Thanks, for letting me speak. God take extra special care of you all at Virginia Tech, and in our “Mother” State.
Sincerely,
Kathy Caudle
Salt Lake City, UT
April 17th, 2007 at 6:54 pm
Hey Kezins. This is “bullet.” I’m changing my name from “bullet” to “hermit.” I don’t get out much and under the circumstances, I think a name change is appropriate. Sorry to hear you were personally affeceted by what happened. I’m not good at this sort of thing but…surround yourself with friends. Friends at a time like this are more important than at any other time. Hope your feeling better sometime soon. Take a break, give yourself some time. Talk to your friends. Take care.
April 18th, 2007 at 2:35 am
thanks for all the comments. hermit… nice name change.. i dont think anyone is good with saying stuff.. particularly me. I apologize for my content decline this week, but it is just increasingly difficult to concentrate. I promise everyone I am going to find whatever strength I can and get back to as close to normal as i can in the near future.

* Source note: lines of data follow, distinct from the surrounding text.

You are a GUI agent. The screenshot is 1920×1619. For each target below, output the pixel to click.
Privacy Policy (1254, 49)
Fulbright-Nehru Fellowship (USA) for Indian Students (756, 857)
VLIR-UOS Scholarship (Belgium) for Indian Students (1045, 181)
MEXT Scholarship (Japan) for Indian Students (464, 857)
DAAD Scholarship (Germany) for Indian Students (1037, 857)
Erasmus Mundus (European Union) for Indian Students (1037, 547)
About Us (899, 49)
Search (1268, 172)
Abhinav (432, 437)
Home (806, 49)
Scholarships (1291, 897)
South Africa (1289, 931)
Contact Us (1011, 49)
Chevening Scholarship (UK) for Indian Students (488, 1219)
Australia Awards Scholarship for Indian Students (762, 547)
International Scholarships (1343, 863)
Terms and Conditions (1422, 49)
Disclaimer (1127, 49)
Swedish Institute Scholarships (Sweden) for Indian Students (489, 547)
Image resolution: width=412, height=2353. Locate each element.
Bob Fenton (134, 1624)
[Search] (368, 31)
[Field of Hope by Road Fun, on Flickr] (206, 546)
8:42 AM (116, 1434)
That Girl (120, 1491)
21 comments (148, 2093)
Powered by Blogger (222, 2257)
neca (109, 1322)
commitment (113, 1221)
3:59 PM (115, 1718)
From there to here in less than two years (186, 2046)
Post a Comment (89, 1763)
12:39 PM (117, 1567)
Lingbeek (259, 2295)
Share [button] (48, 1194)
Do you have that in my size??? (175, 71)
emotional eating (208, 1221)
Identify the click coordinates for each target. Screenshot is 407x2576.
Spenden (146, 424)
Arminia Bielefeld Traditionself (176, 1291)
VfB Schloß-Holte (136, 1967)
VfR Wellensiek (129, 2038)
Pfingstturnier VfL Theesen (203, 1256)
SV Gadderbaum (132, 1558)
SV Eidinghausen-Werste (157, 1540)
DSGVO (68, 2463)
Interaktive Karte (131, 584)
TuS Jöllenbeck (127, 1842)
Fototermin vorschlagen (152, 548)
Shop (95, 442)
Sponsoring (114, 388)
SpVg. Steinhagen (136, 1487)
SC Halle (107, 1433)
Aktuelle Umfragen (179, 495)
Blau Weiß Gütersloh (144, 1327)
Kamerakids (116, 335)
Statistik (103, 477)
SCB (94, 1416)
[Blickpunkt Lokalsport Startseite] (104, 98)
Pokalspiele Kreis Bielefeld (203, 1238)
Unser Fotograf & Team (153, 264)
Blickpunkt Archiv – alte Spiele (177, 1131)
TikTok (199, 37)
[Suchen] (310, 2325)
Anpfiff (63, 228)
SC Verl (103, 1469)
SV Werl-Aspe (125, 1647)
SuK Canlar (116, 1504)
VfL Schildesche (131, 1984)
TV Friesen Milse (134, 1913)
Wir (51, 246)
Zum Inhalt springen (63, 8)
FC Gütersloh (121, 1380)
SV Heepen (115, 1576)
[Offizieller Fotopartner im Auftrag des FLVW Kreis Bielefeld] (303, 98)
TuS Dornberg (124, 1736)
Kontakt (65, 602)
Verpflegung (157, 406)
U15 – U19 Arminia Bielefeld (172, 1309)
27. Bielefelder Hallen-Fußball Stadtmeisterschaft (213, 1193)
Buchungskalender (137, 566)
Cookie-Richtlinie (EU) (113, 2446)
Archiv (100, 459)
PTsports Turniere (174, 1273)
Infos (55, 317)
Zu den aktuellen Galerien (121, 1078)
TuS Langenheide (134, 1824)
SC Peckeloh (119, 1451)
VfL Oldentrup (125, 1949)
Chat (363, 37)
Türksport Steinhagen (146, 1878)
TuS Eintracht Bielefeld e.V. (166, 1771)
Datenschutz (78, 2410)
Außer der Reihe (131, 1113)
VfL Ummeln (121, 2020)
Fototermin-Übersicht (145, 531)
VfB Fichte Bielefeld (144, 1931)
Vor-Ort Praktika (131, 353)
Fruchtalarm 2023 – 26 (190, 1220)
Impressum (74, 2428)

It’s hard to explain but right now I am continually shifting between anger, sadness and denial. more and more, it seems like a bad dream that isn’t real. it may take me a little time, but it’s just something i’ve never really felt before.
April 18th, 2007 at 7:30 am
Take your time Kezins. You don’t owe anything to us that come visit this site. You’ll come back when your ready. The people that visit this site don’t know you, but you know we all support you. You know how we feel about what happended. Take it easy and take your time returning.